Defining the state of the quadcopter as $\bf{x} = \left[ \begin{matrix} \mathbf{p} & \mathbf{v} & \mathbf{r} & \mathbf{w} \end{matrix} \right]^T$ where $\mathbf{p}$, $\mathbf{v}$, $\mathbf{r}$, and $\mathbf{w}$ are the position, velocity, angular position, and angular velocity of the quadcopter respectively. A simplified transition model for a quadcopter using PD control is: \begin{align} \dot{\mathbf{p}} & = \mathbf{v} \\ \dot{\mathbf{v}} & = -g\mathbf{e}_3 + \text{exp}([\mathbf{r}])\mathbf{e}_3u_1/m \\ \dot{\mathbf{r}} & = \mathbf{w} + \frac{1}{2}[\mathbf{r}]\mathbf{w} + (1 - \frac{||\mathbf{r}||}{2\text{tan}(||\mathbf{r}||/2)})\frac{[\mathbf{r}]^2}{||\mathbf{r}||^2}\mathbf{w} \\ \dot{\mathbf{w}} & = \begin{bmatrix} k_1(u_2 - r_x) + k_2w_x \\ k_1(u_3 - r_y) + k_2w_y \\ 0 \end{bmatrix} \end{align} where $\mathbf{e}_3 = \left[ \begin{matrix} 0 & 0 & 1 \end{matrix} \right]^T$, $[\mathbf{r}]$ represents the skew-symmetric matrix of $\mathbf{r}$, $||\mathbf{r}||$ represents the magnitude of $\mathbf{r}$, $k_1$ and $k_2$ represent the proportional and derivative gains respectively, and the control $\mathbf{u} = \left[ \begin{matrix} u_1 & u_2 & u_3 \end{matrix} \right]^T$ is comprised of the desired total thrust $u_1$, the desired roll angle $u_2$, the desired pitch angle $u_3$, and assumes yaw remains the same. Note that this uses a PD controller because the integration term I is generally not useful for trajectory following.
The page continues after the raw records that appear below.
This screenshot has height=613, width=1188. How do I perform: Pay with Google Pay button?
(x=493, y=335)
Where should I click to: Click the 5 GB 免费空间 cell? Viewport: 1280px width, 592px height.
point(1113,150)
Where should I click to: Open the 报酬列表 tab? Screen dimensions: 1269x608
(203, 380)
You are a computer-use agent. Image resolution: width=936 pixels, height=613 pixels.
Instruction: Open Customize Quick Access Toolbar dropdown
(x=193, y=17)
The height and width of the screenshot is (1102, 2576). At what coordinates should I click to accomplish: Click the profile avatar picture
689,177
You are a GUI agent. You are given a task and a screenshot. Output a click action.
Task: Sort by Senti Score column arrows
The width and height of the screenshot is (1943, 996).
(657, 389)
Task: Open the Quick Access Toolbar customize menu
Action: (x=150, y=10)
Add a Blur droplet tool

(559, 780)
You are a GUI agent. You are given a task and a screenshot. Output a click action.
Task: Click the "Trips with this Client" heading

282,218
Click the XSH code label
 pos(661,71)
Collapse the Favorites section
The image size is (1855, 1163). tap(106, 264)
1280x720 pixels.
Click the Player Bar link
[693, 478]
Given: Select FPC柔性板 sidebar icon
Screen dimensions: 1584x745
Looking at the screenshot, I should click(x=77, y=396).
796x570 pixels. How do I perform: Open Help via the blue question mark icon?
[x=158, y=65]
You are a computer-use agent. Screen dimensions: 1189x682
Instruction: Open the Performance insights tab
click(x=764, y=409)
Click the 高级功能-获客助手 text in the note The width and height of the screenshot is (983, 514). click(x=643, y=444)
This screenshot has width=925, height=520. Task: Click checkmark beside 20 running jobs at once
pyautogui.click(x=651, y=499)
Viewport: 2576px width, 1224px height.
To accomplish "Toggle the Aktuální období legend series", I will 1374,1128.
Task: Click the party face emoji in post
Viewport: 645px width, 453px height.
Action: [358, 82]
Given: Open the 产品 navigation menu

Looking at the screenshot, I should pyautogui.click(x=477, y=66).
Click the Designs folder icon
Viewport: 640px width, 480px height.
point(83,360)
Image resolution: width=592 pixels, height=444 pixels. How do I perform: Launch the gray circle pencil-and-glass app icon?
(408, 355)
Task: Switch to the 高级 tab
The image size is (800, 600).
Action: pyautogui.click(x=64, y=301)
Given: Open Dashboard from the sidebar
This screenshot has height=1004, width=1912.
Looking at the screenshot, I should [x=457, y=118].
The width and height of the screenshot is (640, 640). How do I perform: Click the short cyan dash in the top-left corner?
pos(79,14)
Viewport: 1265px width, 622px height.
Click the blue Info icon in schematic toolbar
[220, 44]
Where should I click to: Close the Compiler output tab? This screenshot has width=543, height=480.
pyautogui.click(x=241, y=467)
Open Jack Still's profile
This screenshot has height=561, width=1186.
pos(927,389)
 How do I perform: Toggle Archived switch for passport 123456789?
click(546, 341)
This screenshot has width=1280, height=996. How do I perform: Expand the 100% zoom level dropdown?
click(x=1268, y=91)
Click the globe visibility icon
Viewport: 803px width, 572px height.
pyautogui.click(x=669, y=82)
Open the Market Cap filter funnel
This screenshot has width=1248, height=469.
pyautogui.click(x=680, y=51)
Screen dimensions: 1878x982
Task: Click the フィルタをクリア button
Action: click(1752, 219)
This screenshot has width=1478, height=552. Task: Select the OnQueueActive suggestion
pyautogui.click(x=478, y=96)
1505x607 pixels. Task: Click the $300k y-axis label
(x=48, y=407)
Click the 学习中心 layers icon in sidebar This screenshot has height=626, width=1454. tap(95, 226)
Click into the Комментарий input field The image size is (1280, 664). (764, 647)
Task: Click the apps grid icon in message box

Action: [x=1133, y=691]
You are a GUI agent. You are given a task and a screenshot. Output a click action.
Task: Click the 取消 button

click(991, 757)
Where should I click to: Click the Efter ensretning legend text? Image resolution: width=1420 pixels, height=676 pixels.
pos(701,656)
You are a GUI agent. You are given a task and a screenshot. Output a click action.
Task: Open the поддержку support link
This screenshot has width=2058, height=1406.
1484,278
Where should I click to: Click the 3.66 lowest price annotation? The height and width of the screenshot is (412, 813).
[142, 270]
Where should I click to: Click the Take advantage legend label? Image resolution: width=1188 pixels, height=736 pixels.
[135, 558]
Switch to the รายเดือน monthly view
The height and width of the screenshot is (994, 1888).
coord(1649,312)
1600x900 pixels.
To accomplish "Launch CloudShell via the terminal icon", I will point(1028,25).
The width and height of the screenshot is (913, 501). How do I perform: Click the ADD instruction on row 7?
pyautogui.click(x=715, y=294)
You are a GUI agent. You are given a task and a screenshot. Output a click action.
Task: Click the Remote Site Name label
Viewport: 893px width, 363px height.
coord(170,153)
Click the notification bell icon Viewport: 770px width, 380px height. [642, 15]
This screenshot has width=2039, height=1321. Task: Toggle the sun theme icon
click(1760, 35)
Using this model you can, given the current state $\mathbf{x}$, calcualte how the state will change. This of course does not give you the desired angular positions about which you asked. Assuming the user expects the quadcopter to hover once it has reached the specified desired position $\mathbf{p} = [X, Y, Z]^T$ then we need $\mathbf{v} = \mathbf{r} = \mathbf{w} = \left[ \begin{matrix} 0 & 0 & 0 \end{matrix} \right]^T$ for the final state.

However that still does not give you the desired angles to transition between the initial state $\mathbf{x}_i$ and the final state $\mathbf{x}_f = \left[ \begin{matrix} \mathbf{p} & \mathbf{v} & \mathbf{r} & \mathbf{w} \end{matrix} \right]^T$. To get that you need a higher level controller to calculate a trajectory $\pi = (\mathbf{x}[], \mathbf{u}[], \tau)$ with $\mathbf{x} : [0, \tau] \rightarrow \mathcal{X}$, $\mathbf{u} : [0, \tau] \rightarrow \mathcal{U}$ for the state-space $\mathcal{X}$ and control space $\mathcal{U}$ and some travel time $\tau$. This trajectory will give you the desired angles at any given moment.

Unfortunately there are a lot of ways to calculate this trajectory. One possibility is to look at my own work in this area. Specifically my paper titled Kinodynamic RRT*: Asymptotically Optimal Motion Planning for Robots with Linear Dynamics.